Die Politik des Aussitzens
Wenn wir schon bei den übertragenen Bedeutungen von ‚sitzen’ sind, darf das seit der sehr langen Regierungszeit eines deutschen Bundeskanzlers zum festen Bestandteil unseres Wortschatzes gewordene „Aussitzen“ nicht fehlen.
Es bezeichnet die wundersame Fähigkeit, Probleme dadurch zu lösen, indem man sie einfach dem Lauf der Zeit anheim gibt und aufmerksam beobachtet, wie sie allmählich von der Gegenwart in die Vergangenheit hinüber gleiten, wo sie sich dann irgendwann auflösen. „Aussitzen“ ist eine Kunst. „Einsitzen“ eine Strafe.

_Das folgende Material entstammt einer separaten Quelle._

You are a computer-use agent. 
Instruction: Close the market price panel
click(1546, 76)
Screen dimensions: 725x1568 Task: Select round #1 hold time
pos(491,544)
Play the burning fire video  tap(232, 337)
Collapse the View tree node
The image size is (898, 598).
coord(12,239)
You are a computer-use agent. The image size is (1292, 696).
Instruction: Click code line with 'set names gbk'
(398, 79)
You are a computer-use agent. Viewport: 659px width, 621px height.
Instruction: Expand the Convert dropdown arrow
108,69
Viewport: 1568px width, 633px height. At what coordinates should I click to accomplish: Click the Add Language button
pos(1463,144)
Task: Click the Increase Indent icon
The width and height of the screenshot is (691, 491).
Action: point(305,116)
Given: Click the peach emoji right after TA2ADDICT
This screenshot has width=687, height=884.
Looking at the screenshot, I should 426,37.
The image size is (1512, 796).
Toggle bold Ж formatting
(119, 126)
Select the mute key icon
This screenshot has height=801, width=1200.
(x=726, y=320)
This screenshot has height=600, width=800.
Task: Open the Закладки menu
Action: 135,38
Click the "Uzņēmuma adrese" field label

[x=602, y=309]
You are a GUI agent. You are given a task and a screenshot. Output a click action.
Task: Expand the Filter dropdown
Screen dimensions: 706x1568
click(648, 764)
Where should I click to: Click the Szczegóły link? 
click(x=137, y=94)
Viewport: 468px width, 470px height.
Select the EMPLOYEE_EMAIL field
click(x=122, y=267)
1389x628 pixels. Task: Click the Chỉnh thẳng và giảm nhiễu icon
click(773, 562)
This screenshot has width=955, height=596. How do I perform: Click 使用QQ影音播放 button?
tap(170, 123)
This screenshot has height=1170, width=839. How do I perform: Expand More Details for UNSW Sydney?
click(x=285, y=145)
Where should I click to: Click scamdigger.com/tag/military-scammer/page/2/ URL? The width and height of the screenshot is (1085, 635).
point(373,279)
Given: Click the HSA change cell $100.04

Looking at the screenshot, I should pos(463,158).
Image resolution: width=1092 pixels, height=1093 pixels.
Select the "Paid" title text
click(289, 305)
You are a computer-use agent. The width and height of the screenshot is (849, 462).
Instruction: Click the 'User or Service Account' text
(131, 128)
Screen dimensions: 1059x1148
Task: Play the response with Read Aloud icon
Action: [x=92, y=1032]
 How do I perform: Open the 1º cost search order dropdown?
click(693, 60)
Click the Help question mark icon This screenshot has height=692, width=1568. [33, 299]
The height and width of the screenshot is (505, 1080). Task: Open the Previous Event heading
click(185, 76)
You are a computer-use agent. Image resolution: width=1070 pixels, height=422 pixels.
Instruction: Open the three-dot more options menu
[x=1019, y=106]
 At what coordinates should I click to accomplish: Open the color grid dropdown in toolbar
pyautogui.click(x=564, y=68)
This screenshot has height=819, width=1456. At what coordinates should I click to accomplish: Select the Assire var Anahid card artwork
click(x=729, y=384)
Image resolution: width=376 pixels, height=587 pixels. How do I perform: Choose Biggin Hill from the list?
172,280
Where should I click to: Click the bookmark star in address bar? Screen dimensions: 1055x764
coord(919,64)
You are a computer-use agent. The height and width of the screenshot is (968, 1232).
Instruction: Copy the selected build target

Im Amtsdeutsch würde man dafür sagen; „eine Haftstrafe verbüßen“.
Sitzen wir noch oder liegen wir schon?
„Wie man sich bettet, so liegt man“ heißt es im Volksmund. Das ist durchaus wörtlich zu nehmen. Umgangssprachlich jedoch wird die übertragene Bedeutung viel häufiger gebraucht. „Du bist schon selber dafür zuständig, wie es in deinem Leben aussieht.“ So ungefähr ließe sich diese Redensart deuten.
Bleiben wir aber beim Liegen, jener entspannten Körperhaltung, die sich – es sei denn, man muss krank im Bett liegen – allergrößter Beliebtheit erfreut. Lang ausgestreckt auf dem Sofa oder im Gras liegen oder es sich - alle Viere von sich gestreckt - im großen Sessel bequem machen. Ist das noch Sitzen oder schon Liegen? Die Grenzen sind da fließend. Wer in der heimischen Wohnlandschaft rumfläzt, also unter Aufgabe jeglicher Körperspannung irgendwie in den Polstern hängt, der sitzt nicht mehr, sondern liegt schon fast.
Dafür sind wir bekannt
Auf der Seite liegend, Kissen unterm Kopf, Knabberzeugs in der Nähe und ein guter Film im Fernsehen - das liegt uns Deutschen laut Umfrage ganz besonders. Mal alles stehen und liegen lassen, sich eine Auszeit gönnen und sich hinsetzen oder –legen ist ja auch eine feine Sache. Wenn nicht auf der Couch dann in beziehungsweise auf so einen superbequemen Sessel. Da ergibt sich dann jene Körperhaltung, die der eingangs erwähnten im Liegesitz schon recht nahe kommt.
Fragen zum Text
Wenn man Probleme aussitzt, dann…
A. überlässt man sie dem Lauf der Zeit.
B. löst man sie sofort.
C. findet man schnell eine Lösung.
Jemand der einsitzt,…
A. macht es sich auf einem Sessel bequem.
B. nutzt den Liegesitz im Auto.
C. verbüßt eine Haftstrafe.
Wie man sich bettet, so liegt man bedeutet…
A. man ist selber dafür zuständig, wie es in seinem Leben aussieht.
B. ohne Decke friert man.
C. im Stehen schlafen ist ungesund.
Arbeitsauftrag
Konjugieren Sie folgende Verben: sitzen, liegen, stehen und laufen.